• 论文 •    

压缩遗传算法在供应链布局中的应用

李树刚,吴智铭,庞小红   

  1. 上海交通大学自动化研究所,上海200030
  • 出版日期:2004-02-15 发布日期:2004-02-25

Compact Genetic Algorithm and Its Application for Layout of Supply Chain

LI Shu-gang, WU Zhi-ming, PANG Xiao-hong   

  1. Inst. of Automation, Shanghai Jiaotong Univ., Shanghai200030, China
  • Online:2004-02-15 Published:2004-02-25

摘要: 针对供应链广泛存在的工厂/仓库的布局问题,以工厂固定期限内的最大化利润、企业到客户和供应商之间的最小访问时间,以及以当地优惠政策的最大量化值为目标函数,提出一种多时段、多目标的模型。由于该类问题既是Pareto优化问题,又是典型的NP难题,用通常的寻优方法不会得到满意的结果,因此,采用压缩遗传算法来解决。同时,为了加快压缩遗传算法的收敛速度,引入最小二乘方法对概率矩阵的元素值进行估计,提出了快速压缩 遗传算法。最后,根据生产实践中得到的数据进行了仿真,通过压缩遗传算法和整数规划方法的比较,验证了快速压缩遗传算法在解决多目标优化问题上的有效性。

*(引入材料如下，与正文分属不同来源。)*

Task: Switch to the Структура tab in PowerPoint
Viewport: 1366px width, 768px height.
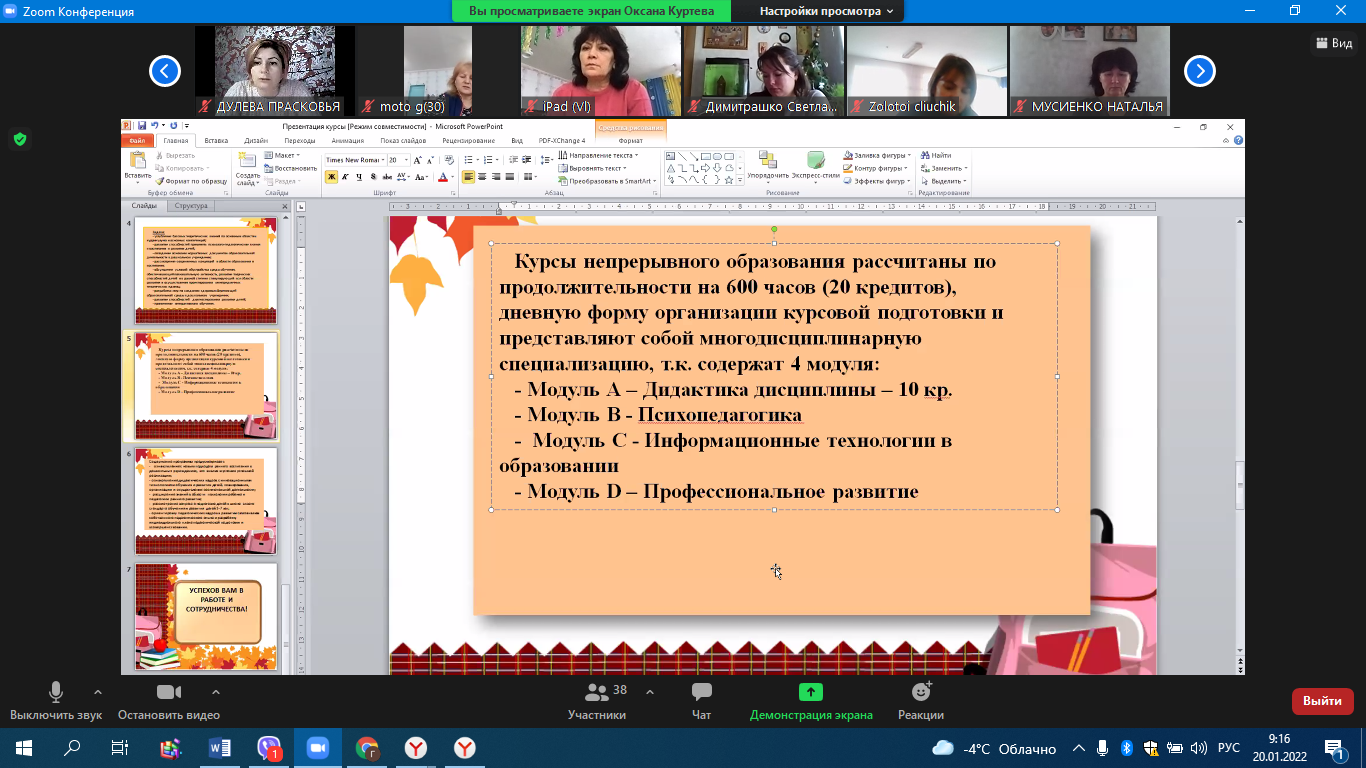Action: [190, 206]
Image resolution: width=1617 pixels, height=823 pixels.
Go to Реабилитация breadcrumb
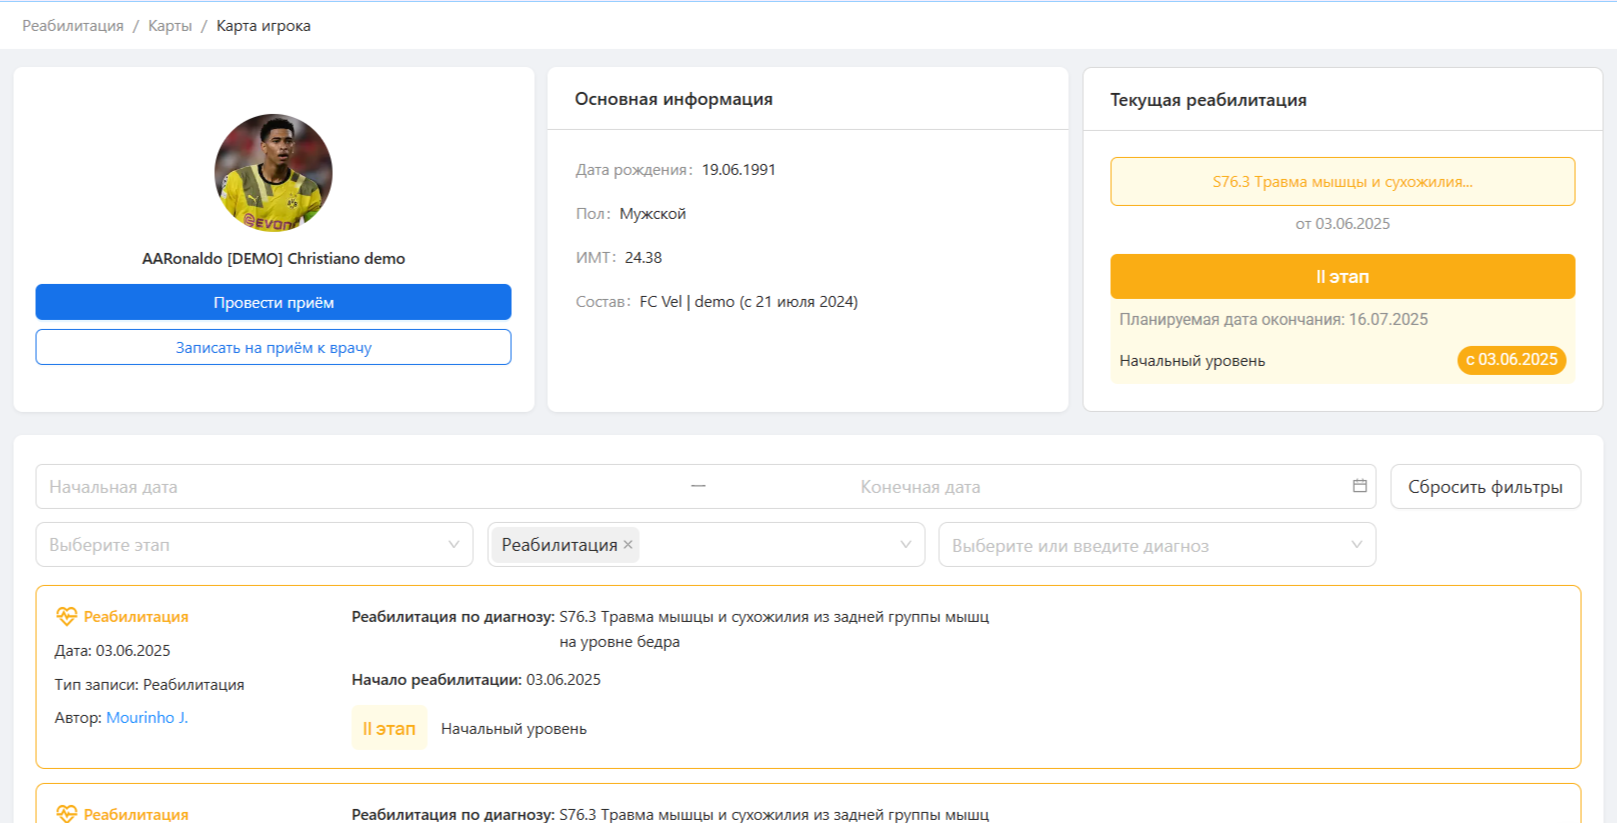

关键词: 多目标, 压缩遗传算法, 供应链, 布局, 最小二乘法

Abstract: The layout problem of plant/warehousing facilities are concerned. So a multiple time/multiple objective model is proposed with the aim to maximize total profit, minimize total access time between customers and suppliers, and maximize aggregated local incentives within the time limit. At the same time, the problem keeps the feature of NP-hard and with the traditional method we cannot get the optimal result easily. Hereby, a compact genetic algorithm (CGA) is introduced to solve the problem. In order to accelerate the convergence speed of the CGA, the least square approach is introduced and then a fast compact genetic algorithm (fCGA) is proposed. Finally, compared with the CGA and classical integer programming (IP), the efficiency of fCGA is shown by the simulation results.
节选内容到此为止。